Des papas, des mamans
mars 21st, 2013 Posted in LectureCes derniers jours une rumeur a couru en Tunisie : l’Assemblée constituante envisagerait le retour de la polygamie, qui est interdite dans le pays depuis son indépendance1. Cette rumeur, qui resurgit apparemment régulièrement depuis la chute du président Ben Ali, est toujours démentie mais symbolise, je suppose, la crainte d’une régression du pays et la peur que les partis politiques qui se réclament de la religion n’imposent définitivement leur loi.

-- CONSIGNE ÉCRITE 1 --
Dans les lignes, recopiez tel quel le passage qui va de la ligne contenant « You are a computer-use agent. 1576x706 » jusqu'à la dernière ligne, ces deux lignes comprises, en laissant de côté les images.
Les lignes ci-dessous n'ont aucun lien avec le texte.

-- LES LIGNES --

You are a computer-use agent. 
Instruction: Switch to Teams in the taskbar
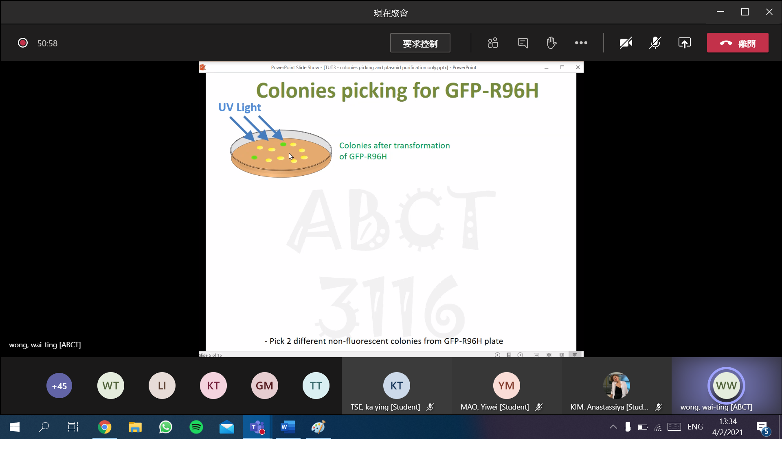click(x=257, y=427)
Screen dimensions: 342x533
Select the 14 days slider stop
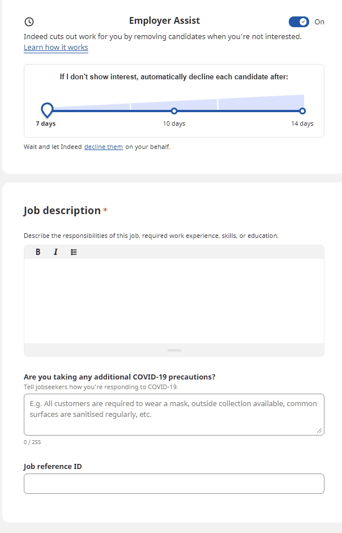(x=302, y=111)
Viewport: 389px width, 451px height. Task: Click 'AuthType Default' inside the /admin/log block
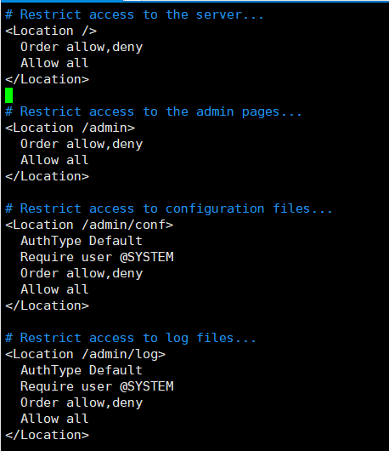click(x=82, y=370)
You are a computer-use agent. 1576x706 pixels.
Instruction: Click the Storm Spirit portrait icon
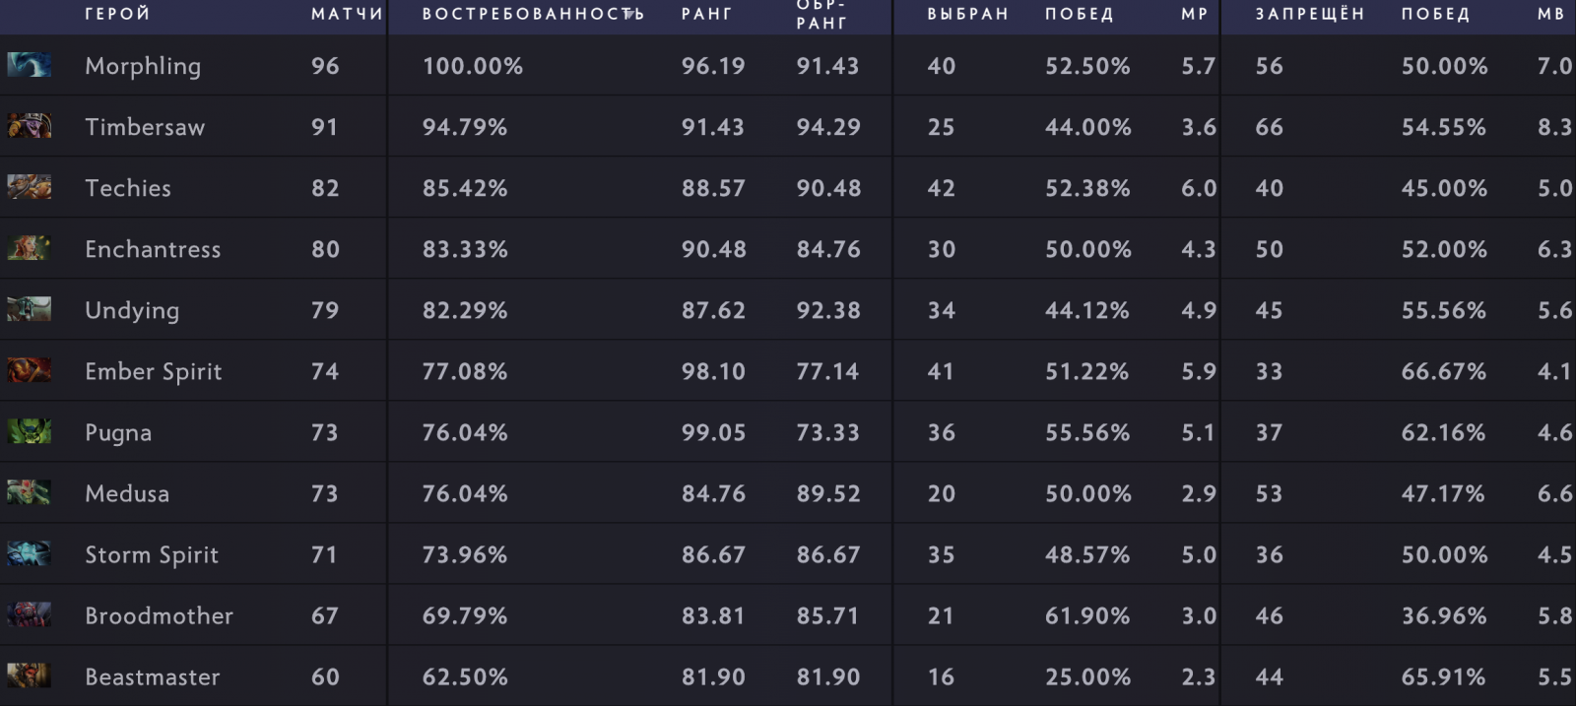(x=29, y=553)
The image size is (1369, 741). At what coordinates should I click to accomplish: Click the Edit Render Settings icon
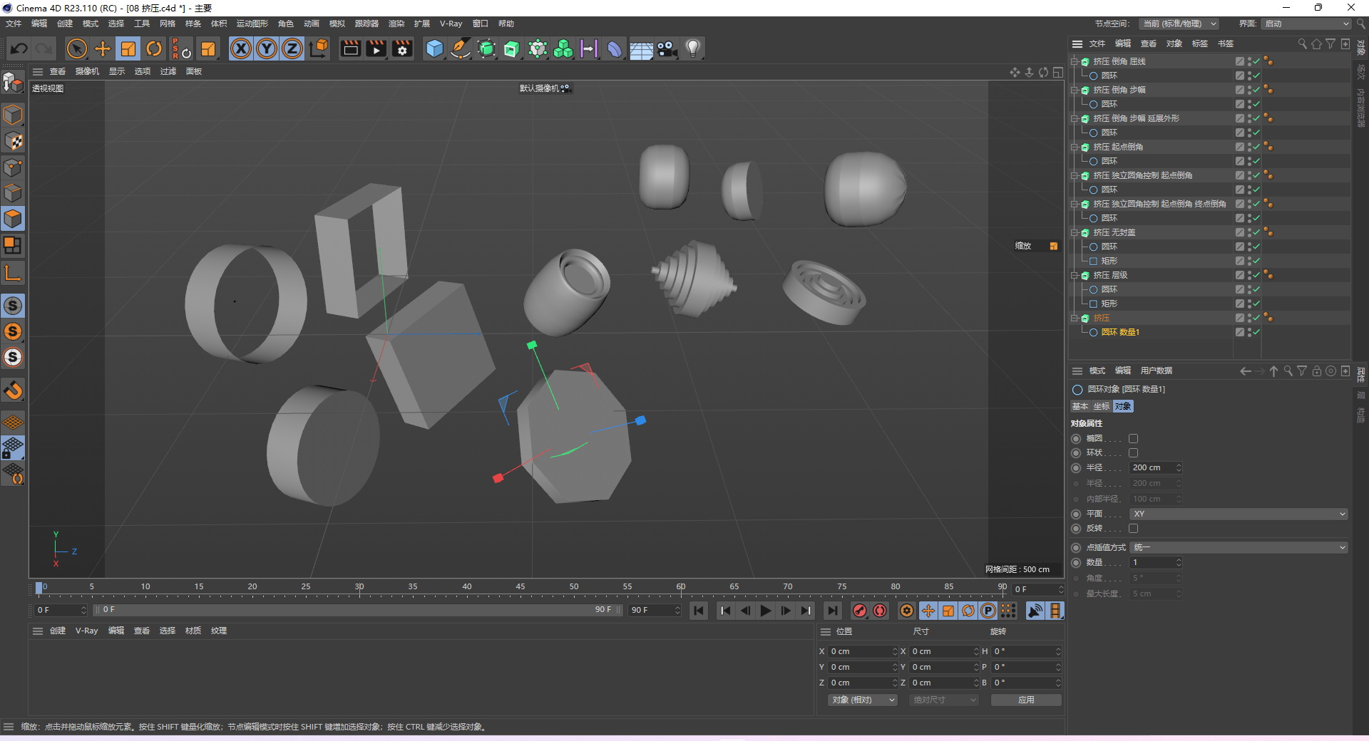[402, 48]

-- CONSIGNE ÉCRITE 2 --
Restituez intégralement et sans aucun changement le texte sur la rumeur du retour de la polygamie en Tunisie.

-- SOLUTION DÉTAILLÉE 1 --
You are a computer-use agent. 1576x706 pixels.
Instruction: Click the Storm Spirit portrait icon
(x=29, y=553)
The image size is (1369, 741). At what coordinates should I click to accomplish: Click the Edit Render Settings icon
[402, 48]

-- SOLUTION DÉTAILLÉE 2 --
Des papas, des mamans
mars 21st, 2013 Posted in LectureCes derniers jours une rumeur a couru en Tunisie : l’Assemblée constituante envisagerait le retour de la polygamie, qui est interdite dans le pays depuis son indépendance1. Cette rumeur, qui resurgit apparemment régulièrement depuis la chute du président Ben Ali, est toujours démentie mais symbolise, je suppose, la crainte d’une régression du pays et la peur que les partis politiques qui se réclament de la religion n’imposent définitivement leur loi.